Des éleveurs pour accompagner des éleveurs

Créée en 2015, l’association se compose aujourd’hui de quinze sous-groupes répartis par secteurs géographiques, chacun animé par un référent qui, le plus souvent, est un éleveur. Ce dernier est chargé de récolter chaque année les demandes des membres sur les sujets qu’ils souhaitent aborder. C’est le cas de Virginie Ondet, éleveuse en bovins, qui a monté un groupe en 2019 avec les agriculteurs qui s’installaient autour de son exploitation. « Après m’être formée, je me suis très rapidement rendu compte de l’impact positif sur mon exploitation. Ça crée de l’engouement, j’ai eu envie d’en parler, que tout le monde ouvre les yeux. » Victime de son succès, l’association qui compte deux salariés est arrivée au bout de sa capacité de travail : « On peut difficilement assurer un suivi de 450 personnes, c’est pourquoi on demande aux différents groupes de ne pas se former à la même chose afin qu’ils puissent se transmettre le savoir », explique Bruno Gourdon. Ces échanges rendent les éleveurs autonomes et les interactions au sein de chaque sous-groupe les font progresser plus vite. « Ils ont plus de facilité à trouver la solution chez le voisin plutôt que chez eux, et cela les aide à se poser les bonnes questions sur leur propre exploitation », remarque Bruno Gourdon.
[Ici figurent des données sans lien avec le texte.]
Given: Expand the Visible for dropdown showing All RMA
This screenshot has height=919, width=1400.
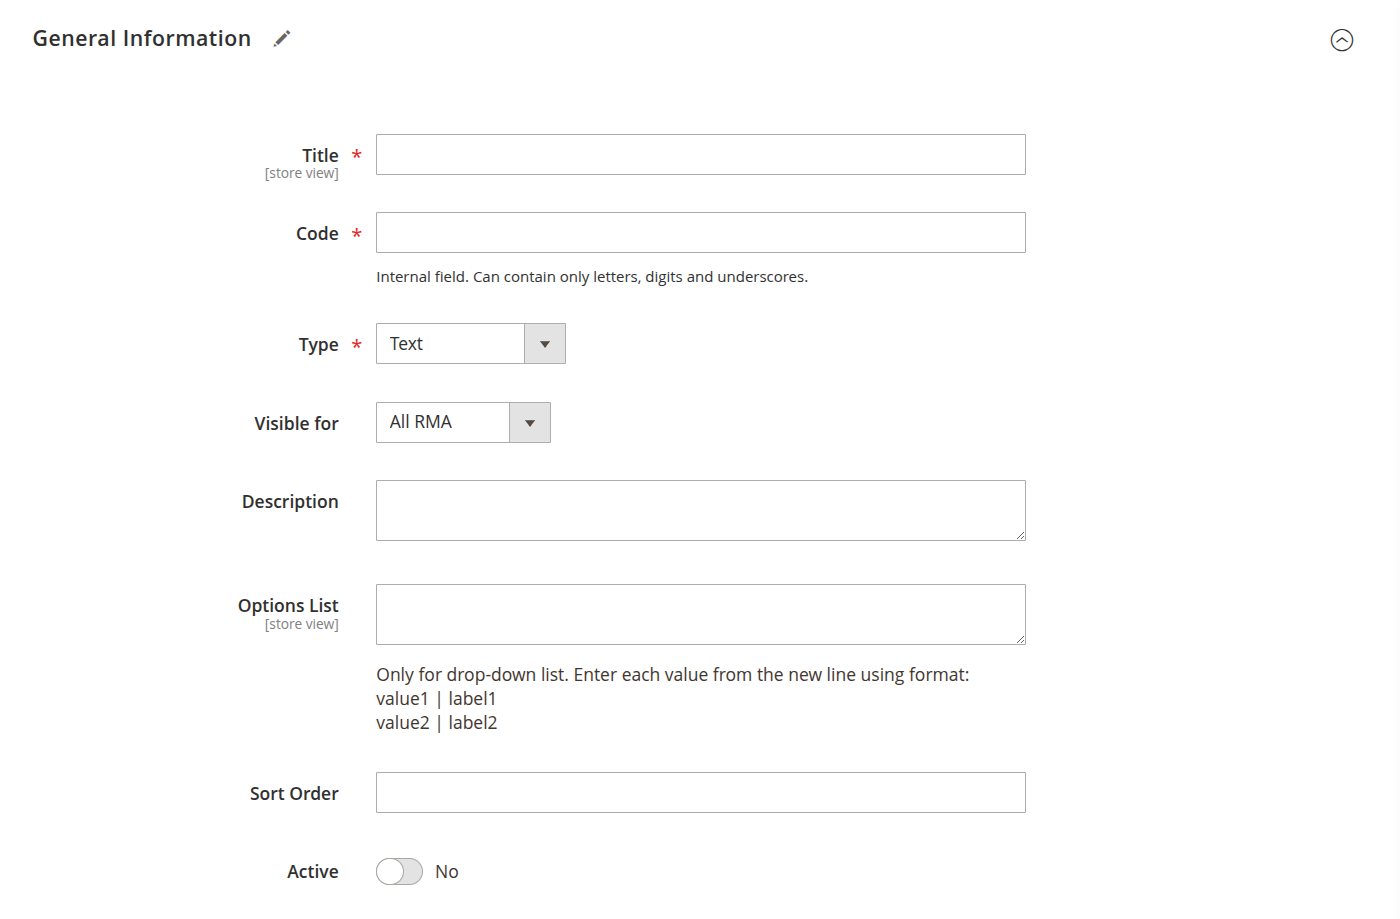Looking at the screenshot, I should click(x=463, y=423).
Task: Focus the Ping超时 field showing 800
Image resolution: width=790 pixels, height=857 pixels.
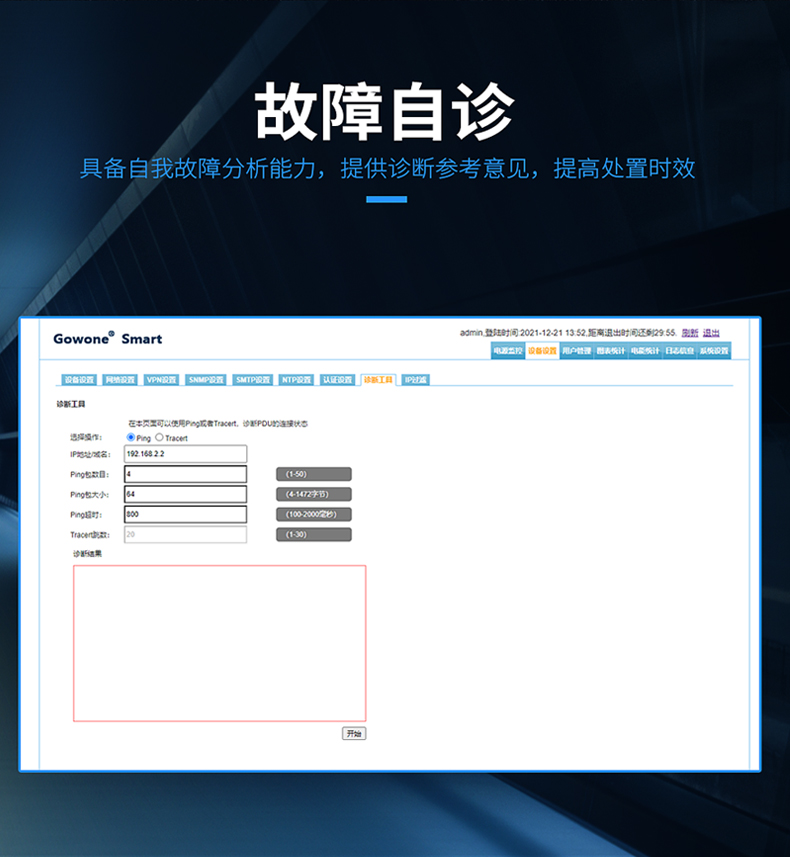Action: (x=185, y=514)
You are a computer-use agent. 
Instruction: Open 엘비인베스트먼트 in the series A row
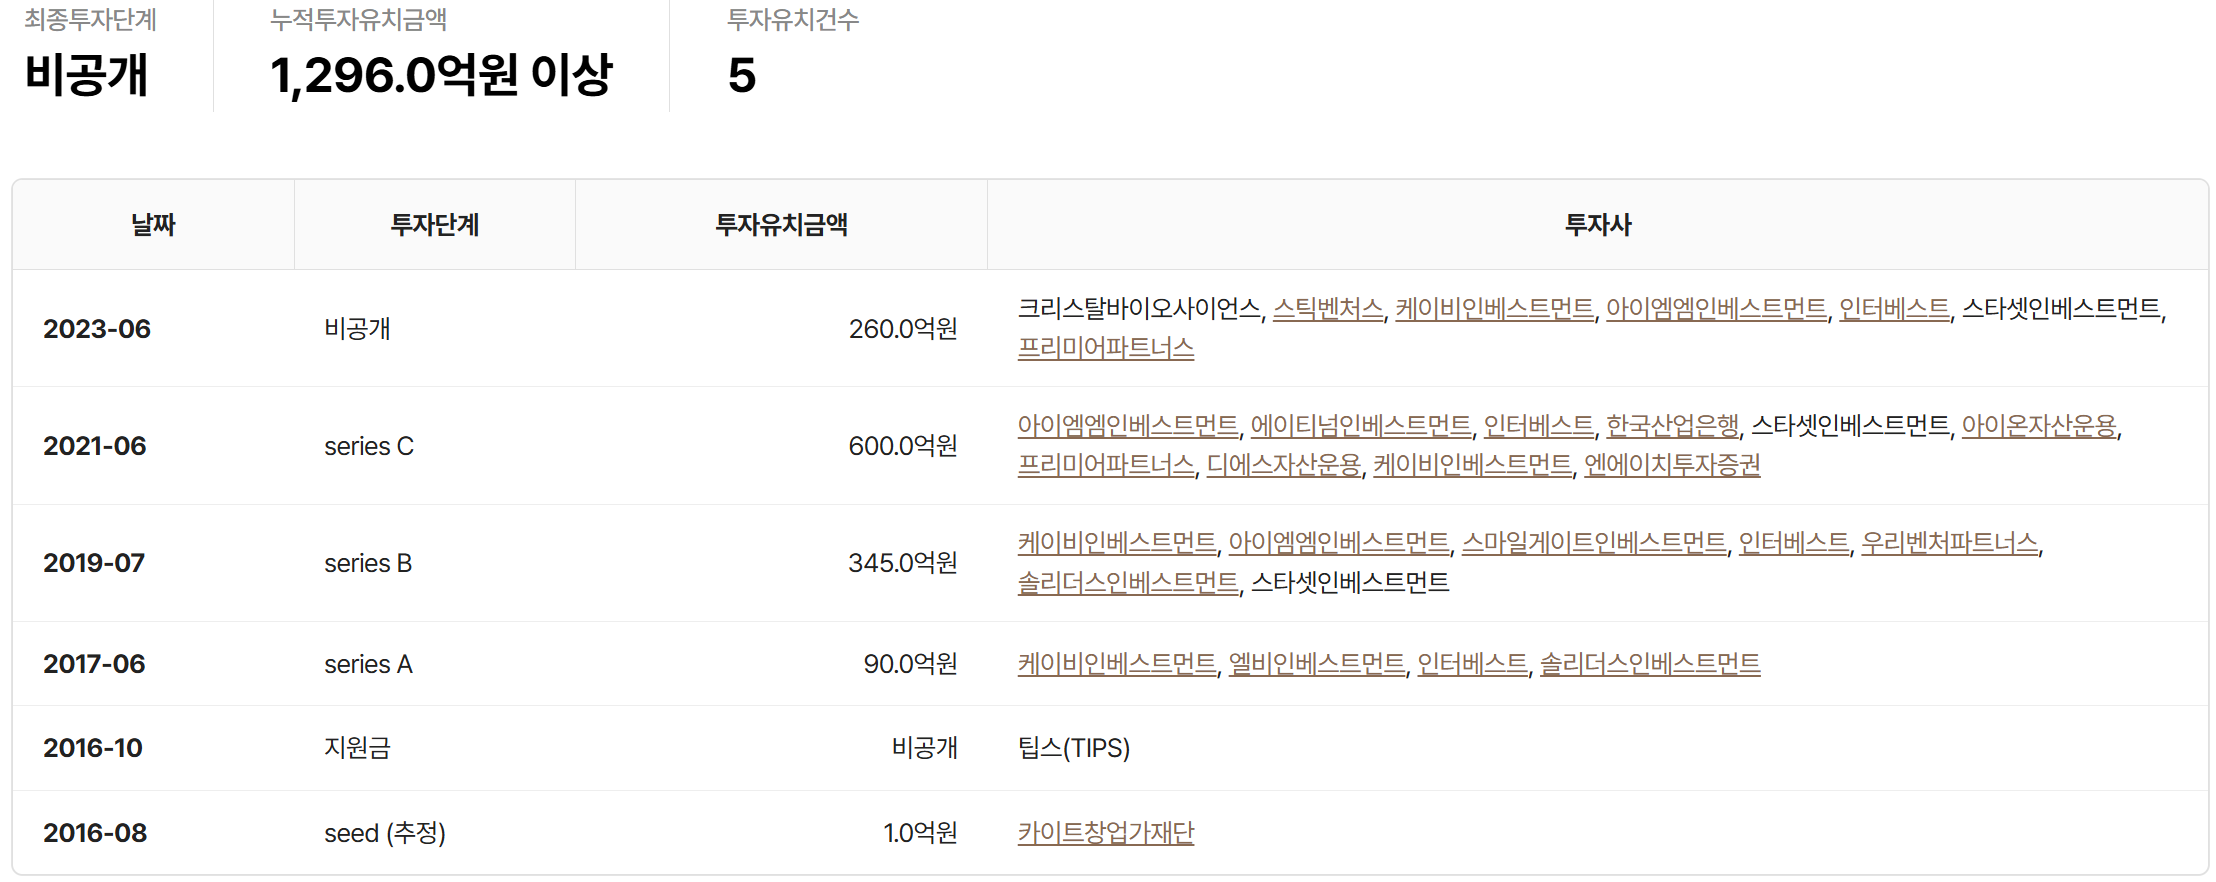tap(1316, 664)
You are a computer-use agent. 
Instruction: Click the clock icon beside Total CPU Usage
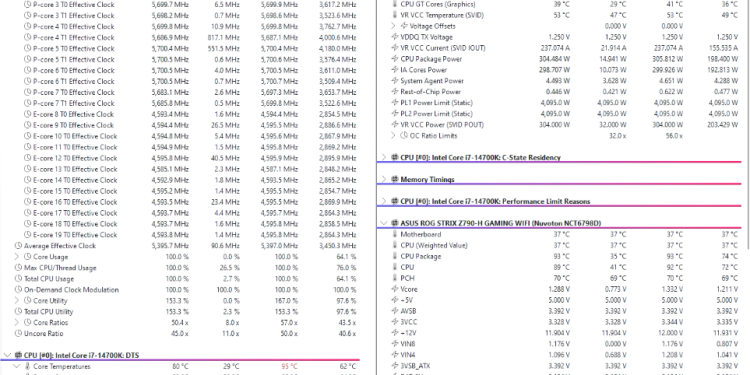18,279
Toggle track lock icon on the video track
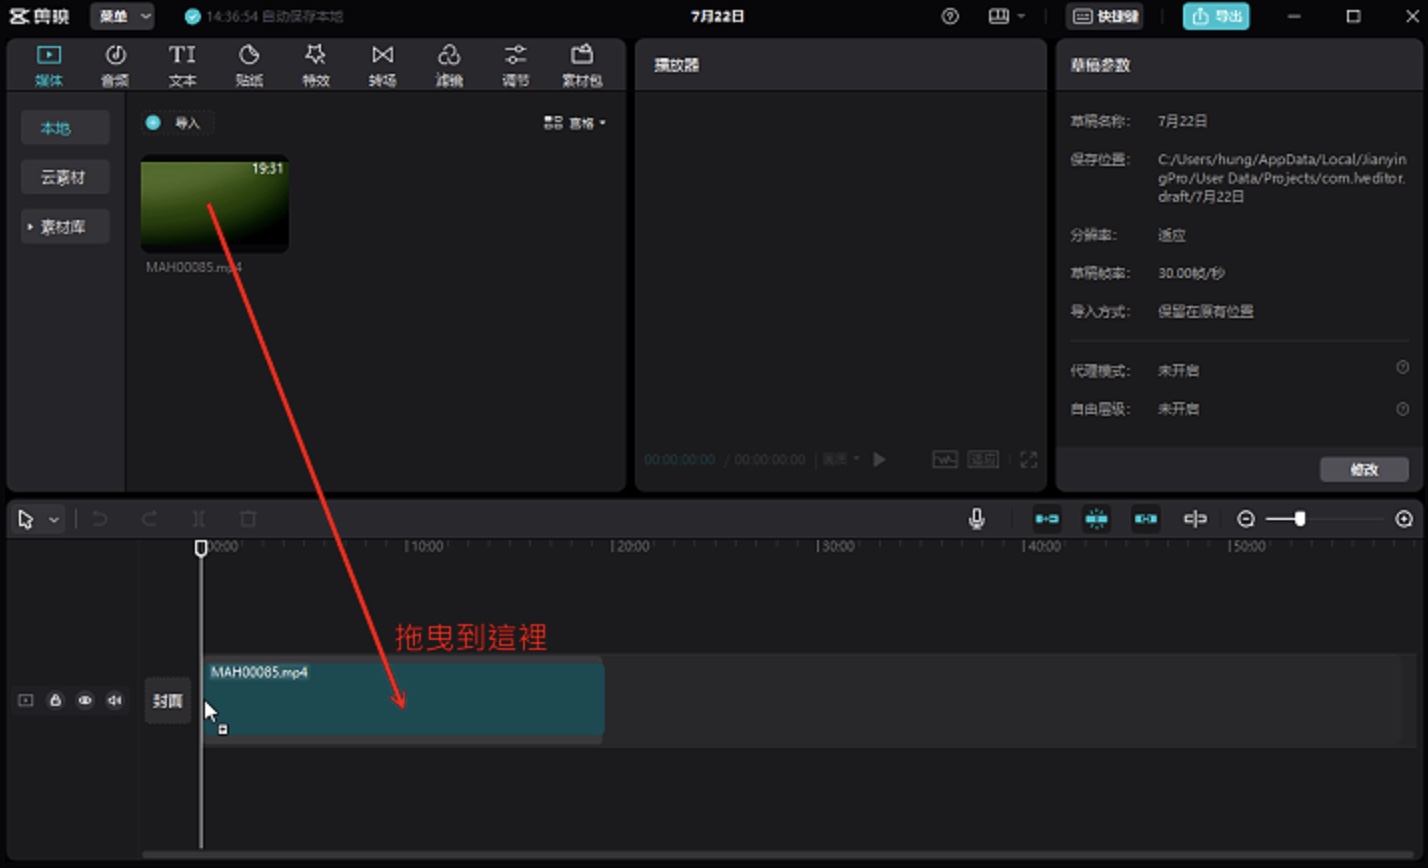The height and width of the screenshot is (868, 1428). click(x=55, y=701)
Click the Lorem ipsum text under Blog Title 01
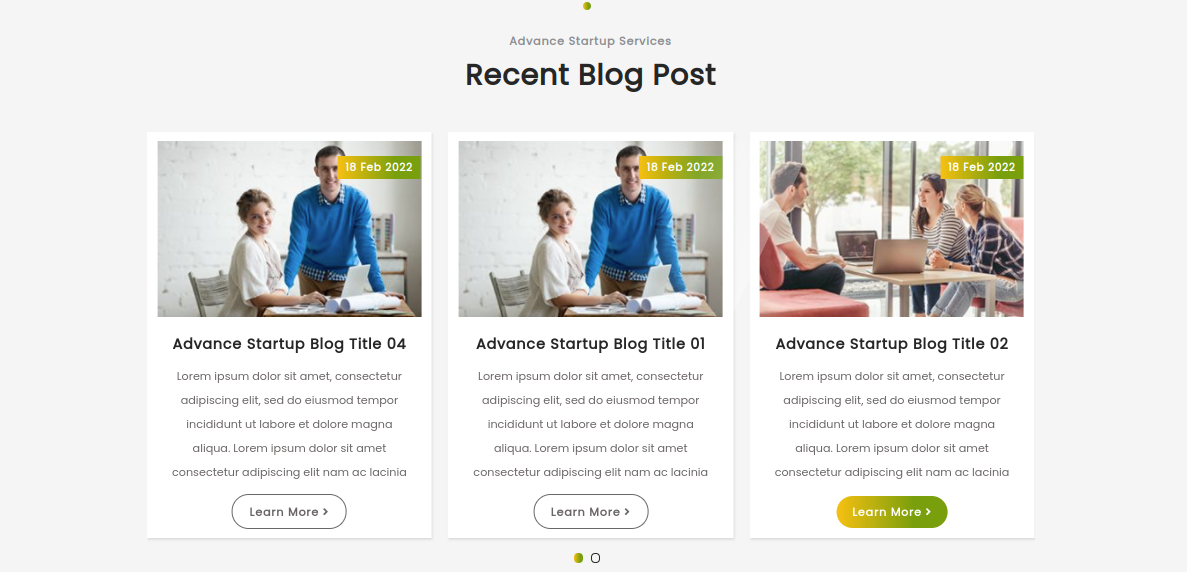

Vers une médecine préventive

Virginie Ondet a acquis des méthodes immédiatement applicables. « J’ai appris à observer mon troupeau : les bouses, les yeux, les poils, le comportement… Tous les indicateurs visibles à l’œil nu permettent de savoir si l’alimentation de l’animal est adaptée. S’il mange trop, cela provoque un excès d’énergie qui va se traduire par des mammites, des boiteries, des inflammations… » Depuis qu’elle est attentive à tous ces paramètres, Virginie Ondet a vu fondre ses frais vétérinaires, tout comme son stress : « Je n’ai plus du tout de boiterie ni de mammite dans mon troupeau. On gagne en sérénité ». Elle constate aussi les bienfaits sur la qualité du lait : « Il est plus digeste pour le veau : il n’y a plus une seule diarrhée en hiver, finis les piqûres et les réhydratants pendant des semaines… Pour mes collègues qui font de la transformation, le lait caille mieux et cela se ressent sur la qualité des fromages ». Cela nécessite tout un basculement de pensée. « On se rend compte que ces vaches qui mangent moins sont en meilleure santé et qu’elles produisent plus de lait. C’est parfois compliqué à faire comprendre », explique-t-elle. Cette optimisation dans l’usage des ressources est pourtant bien réelle. Bruno Gourdon fait remarquer que sur sa ferme, « la production est identique mais avec 30 % de fourrage et 20 % de concentré en moins. Cela vous donne une idée de l’impact que peuvent avoir ses méthodes sur la résilience des fermes en plein réchauffement climatique… ».